The new disclosures were mandated by the Dodd-Frank Wall Street Reform and Consumer Protection Act and were originally proposed by the SEC in 2015. These rules will add a new item 402(v) to Regulation S-K and are intended to provide investors with more transparent, readily comparable, and understandable disclosure of a registrant’s executive compensation. The new provisions apply to all reporting companies other than (i) foreign private issuers, (ii) registered investment companies, and (iii) emerging growth companies.
The rules apply to any proxy and information statement where shareholders are voting on directors or executive compensation that is filed in respect of a fiscal year ending on or after December 16, 2022. As such, the vast majority of registrants will be required to include related disclosure for their 2023 proxy statements, though there are relaxed requirements for smaller reporting companies.

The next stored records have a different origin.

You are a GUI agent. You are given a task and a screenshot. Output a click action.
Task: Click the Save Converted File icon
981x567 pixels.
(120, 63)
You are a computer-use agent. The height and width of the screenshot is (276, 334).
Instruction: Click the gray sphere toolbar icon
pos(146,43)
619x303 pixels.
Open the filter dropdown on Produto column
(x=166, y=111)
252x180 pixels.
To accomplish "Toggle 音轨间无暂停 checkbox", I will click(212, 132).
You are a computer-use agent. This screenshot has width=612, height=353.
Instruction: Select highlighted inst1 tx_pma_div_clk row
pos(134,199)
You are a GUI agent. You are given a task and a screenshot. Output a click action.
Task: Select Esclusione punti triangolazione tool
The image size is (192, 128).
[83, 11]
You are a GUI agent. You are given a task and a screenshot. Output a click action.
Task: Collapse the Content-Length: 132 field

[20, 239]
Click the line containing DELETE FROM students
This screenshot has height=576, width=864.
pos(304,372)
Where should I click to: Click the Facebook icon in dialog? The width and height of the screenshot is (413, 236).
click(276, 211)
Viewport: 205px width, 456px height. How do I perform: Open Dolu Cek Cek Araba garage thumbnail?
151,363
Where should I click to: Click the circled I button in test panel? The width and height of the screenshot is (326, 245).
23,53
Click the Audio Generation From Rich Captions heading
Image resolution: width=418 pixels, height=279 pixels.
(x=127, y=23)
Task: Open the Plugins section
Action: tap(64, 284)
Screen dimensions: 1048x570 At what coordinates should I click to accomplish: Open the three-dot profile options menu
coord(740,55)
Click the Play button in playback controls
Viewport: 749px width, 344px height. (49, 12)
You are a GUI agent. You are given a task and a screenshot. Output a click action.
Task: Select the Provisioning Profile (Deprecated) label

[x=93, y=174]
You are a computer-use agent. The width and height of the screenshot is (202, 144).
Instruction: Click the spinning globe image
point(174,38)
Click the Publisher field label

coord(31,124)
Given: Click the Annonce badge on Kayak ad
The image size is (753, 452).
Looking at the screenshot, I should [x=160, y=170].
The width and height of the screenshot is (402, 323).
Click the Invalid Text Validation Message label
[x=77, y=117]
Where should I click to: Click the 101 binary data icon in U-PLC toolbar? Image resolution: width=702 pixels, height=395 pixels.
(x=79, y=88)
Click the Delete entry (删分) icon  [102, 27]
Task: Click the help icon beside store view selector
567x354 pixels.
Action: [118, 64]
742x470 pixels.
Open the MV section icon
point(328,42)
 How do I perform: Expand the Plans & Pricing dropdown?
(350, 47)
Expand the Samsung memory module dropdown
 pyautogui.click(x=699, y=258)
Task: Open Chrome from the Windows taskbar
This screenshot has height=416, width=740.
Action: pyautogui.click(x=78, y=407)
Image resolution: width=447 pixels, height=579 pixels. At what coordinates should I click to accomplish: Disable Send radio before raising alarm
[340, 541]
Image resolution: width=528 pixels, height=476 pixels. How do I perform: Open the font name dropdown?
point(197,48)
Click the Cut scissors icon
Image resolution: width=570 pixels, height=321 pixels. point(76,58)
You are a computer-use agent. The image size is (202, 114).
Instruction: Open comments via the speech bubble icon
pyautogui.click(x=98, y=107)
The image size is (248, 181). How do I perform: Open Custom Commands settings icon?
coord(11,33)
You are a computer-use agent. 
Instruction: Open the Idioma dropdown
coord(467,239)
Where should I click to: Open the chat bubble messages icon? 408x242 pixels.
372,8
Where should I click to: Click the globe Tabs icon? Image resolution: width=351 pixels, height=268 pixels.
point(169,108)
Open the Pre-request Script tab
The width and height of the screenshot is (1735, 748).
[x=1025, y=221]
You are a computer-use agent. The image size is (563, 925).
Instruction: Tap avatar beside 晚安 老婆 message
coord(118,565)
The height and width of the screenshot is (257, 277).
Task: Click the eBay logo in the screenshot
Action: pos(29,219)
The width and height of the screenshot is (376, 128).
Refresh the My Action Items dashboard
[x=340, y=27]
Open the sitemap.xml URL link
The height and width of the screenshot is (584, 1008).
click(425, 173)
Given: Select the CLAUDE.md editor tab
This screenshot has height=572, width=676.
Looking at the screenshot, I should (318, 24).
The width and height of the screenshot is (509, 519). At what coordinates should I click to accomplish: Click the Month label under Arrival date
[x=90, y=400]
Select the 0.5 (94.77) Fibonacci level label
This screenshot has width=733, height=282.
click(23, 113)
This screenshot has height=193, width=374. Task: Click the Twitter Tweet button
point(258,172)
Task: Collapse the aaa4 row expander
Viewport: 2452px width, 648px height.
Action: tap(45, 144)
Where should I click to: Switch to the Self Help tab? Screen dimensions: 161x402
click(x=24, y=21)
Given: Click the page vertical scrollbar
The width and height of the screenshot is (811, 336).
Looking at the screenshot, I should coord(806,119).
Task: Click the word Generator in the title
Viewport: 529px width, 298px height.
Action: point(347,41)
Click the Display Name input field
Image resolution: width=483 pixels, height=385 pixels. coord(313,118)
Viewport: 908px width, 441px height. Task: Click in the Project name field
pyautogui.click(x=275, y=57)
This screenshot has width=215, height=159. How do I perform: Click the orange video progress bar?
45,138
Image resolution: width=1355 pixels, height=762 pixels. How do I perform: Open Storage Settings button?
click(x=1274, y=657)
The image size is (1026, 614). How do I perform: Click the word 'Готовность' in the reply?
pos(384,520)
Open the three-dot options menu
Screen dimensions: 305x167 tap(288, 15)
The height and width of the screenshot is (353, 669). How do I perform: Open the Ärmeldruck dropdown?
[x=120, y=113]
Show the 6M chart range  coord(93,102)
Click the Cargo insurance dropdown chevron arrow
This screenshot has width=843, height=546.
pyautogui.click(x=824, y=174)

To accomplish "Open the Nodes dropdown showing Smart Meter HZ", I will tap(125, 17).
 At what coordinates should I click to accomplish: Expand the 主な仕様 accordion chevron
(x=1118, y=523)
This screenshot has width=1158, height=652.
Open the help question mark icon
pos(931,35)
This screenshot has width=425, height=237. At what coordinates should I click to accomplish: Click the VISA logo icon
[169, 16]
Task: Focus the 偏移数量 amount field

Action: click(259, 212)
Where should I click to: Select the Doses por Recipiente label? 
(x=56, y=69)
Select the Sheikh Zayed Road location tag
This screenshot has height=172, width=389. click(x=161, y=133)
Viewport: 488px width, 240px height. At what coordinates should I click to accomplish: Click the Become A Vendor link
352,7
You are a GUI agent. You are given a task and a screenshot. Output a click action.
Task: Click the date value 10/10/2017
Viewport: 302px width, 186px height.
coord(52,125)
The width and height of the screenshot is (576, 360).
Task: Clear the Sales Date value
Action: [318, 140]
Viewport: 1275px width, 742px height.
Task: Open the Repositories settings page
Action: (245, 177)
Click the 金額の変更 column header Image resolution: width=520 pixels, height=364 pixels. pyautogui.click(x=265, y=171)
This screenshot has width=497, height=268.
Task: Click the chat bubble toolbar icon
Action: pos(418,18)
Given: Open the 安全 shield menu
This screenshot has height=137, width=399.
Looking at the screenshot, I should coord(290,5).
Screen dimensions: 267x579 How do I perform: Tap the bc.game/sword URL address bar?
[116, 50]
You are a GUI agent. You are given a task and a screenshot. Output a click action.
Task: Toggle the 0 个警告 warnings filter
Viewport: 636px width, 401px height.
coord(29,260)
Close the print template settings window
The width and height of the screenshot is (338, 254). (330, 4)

The new rules require registrants to describe the relationship between the Executive Compensation Actually Paid (“CAP”) and the financial performance of the registrant over the time horizon of the disclosure. Additional items include disclosure of the cumulative Total Shareholder Return (“TSR”) of the registrant, the TSR of the registrant’s peer group, the registrant’s net income, and a company-selected measure chosen by the registrant as a measure of financial performance. These items are to be disclosed in tabular form (based on an example included in the final rule), which is replicated below.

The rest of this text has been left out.